+++ Material supplied +++
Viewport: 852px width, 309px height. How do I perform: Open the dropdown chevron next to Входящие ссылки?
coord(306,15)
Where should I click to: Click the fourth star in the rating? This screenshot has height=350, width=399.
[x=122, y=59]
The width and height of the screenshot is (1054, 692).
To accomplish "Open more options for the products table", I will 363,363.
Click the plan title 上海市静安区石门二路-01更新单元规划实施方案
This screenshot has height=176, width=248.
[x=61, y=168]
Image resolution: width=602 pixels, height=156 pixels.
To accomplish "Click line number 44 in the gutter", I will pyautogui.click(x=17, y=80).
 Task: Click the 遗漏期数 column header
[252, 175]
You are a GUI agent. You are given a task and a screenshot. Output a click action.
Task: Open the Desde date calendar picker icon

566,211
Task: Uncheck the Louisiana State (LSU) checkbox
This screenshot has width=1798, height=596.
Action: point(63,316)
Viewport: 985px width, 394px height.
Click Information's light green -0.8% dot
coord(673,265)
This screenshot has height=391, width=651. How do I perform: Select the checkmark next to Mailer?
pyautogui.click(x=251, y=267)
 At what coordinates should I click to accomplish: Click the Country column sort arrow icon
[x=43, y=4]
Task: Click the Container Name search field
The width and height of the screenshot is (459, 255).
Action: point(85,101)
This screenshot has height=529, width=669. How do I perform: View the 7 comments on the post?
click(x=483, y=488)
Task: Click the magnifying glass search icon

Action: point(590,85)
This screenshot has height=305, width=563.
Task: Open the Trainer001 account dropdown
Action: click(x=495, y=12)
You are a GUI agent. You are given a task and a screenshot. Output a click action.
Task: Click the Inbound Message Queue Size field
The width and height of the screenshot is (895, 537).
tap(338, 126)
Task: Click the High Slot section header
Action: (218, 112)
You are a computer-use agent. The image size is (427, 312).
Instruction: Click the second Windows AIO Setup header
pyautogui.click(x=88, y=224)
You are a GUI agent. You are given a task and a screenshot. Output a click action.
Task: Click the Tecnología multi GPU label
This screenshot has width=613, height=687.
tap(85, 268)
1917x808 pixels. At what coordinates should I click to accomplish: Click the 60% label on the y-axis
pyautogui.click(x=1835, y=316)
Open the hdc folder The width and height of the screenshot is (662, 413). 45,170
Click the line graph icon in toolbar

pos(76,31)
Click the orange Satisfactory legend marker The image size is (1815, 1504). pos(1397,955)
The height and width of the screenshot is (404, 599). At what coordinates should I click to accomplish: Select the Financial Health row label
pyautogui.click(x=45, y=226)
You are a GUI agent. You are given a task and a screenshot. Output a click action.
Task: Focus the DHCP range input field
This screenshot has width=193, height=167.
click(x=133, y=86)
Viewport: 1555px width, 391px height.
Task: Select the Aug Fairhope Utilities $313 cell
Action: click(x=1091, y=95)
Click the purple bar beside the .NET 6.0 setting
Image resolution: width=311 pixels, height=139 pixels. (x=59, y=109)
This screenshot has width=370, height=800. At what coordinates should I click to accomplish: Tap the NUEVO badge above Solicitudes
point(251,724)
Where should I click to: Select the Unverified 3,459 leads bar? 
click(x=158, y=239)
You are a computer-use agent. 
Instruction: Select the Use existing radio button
+++
**Task to carry out**
Copy out every entry again, exactly as it was given.

**Written response**
Viewport: 852px width, 309px height. How do I perform: Open the dropdown chevron next to Входящие ссылки?
coord(306,15)
Where should I click to: Click the fourth star in the rating? This screenshot has height=350, width=399.
[x=122, y=59]
The width and height of the screenshot is (1054, 692).
To accomplish "Open more options for the products table", I will 363,363.
Click the plan title 上海市静安区石门二路-01更新单元规划实施方案
This screenshot has height=176, width=248.
[x=61, y=168]
Image resolution: width=602 pixels, height=156 pixels.
To accomplish "Click line number 44 in the gutter", I will pyautogui.click(x=17, y=80).
 Task: Click the 遗漏期数 column header
[252, 175]
You are a GUI agent. You are given a task and a screenshot. Output a click action.
Task: Open the Desde date calendar picker icon

566,211
Task: Uncheck the Louisiana State (LSU) checkbox
This screenshot has width=1798, height=596.
Action: point(63,316)
Viewport: 985px width, 394px height.
Click Information's light green -0.8% dot
coord(673,265)
This screenshot has height=391, width=651. How do I perform: Select the checkmark next to Mailer?
pyautogui.click(x=251, y=267)
 At what coordinates should I click to accomplish: Click the Country column sort arrow icon
[x=43, y=4]
Task: Click the Container Name search field
The width and height of the screenshot is (459, 255).
Action: point(85,101)
This screenshot has height=529, width=669. How do I perform: View the 7 comments on the post?
click(x=483, y=488)
Task: Click the magnifying glass search icon

Action: point(590,85)
This screenshot has height=305, width=563.
Task: Open the Trainer001 account dropdown
Action: click(x=495, y=12)
You are a GUI agent. You are given a task and a screenshot. Output a click action.
Task: Click the Inbound Message Queue Size field
The width and height of the screenshot is (895, 537).
tap(338, 126)
Task: Click the High Slot section header
Action: (218, 112)
You are a computer-use agent. The image size is (427, 312).
Instruction: Click the second Windows AIO Setup header
pyautogui.click(x=88, y=224)
You are a GUI agent. You are given a task and a screenshot. Output a click action.
Task: Click the Tecnología multi GPU label
This screenshot has width=613, height=687.
tap(85, 268)
1917x808 pixels. At what coordinates should I click to accomplish: Click the 60% label on the y-axis
pyautogui.click(x=1835, y=316)
Open the hdc folder The width and height of the screenshot is (662, 413). 45,170
Click the line graph icon in toolbar

pos(76,31)
Click the orange Satisfactory legend marker The image size is (1815, 1504). pos(1397,955)
The height and width of the screenshot is (404, 599). At what coordinates should I click to accomplish: Select the Financial Health row label
pyautogui.click(x=45, y=226)
You are a GUI agent. You are given a task and a screenshot. Output a click action.
Task: Focus the DHCP range input field
This screenshot has width=193, height=167.
click(x=133, y=86)
Viewport: 1555px width, 391px height.
Task: Select the Aug Fairhope Utilities $313 cell
Action: click(x=1091, y=95)
Click the purple bar beside the .NET 6.0 setting
Image resolution: width=311 pixels, height=139 pixels. (x=59, y=109)
This screenshot has width=370, height=800. At what coordinates should I click to accomplish: Tap the NUEVO badge above Solicitudes
point(251,724)
Where should I click to: Select the Unverified 3,459 leads bar? 
click(x=158, y=239)
You are a computer-use agent. 
Instruction: Select the Use existing radio button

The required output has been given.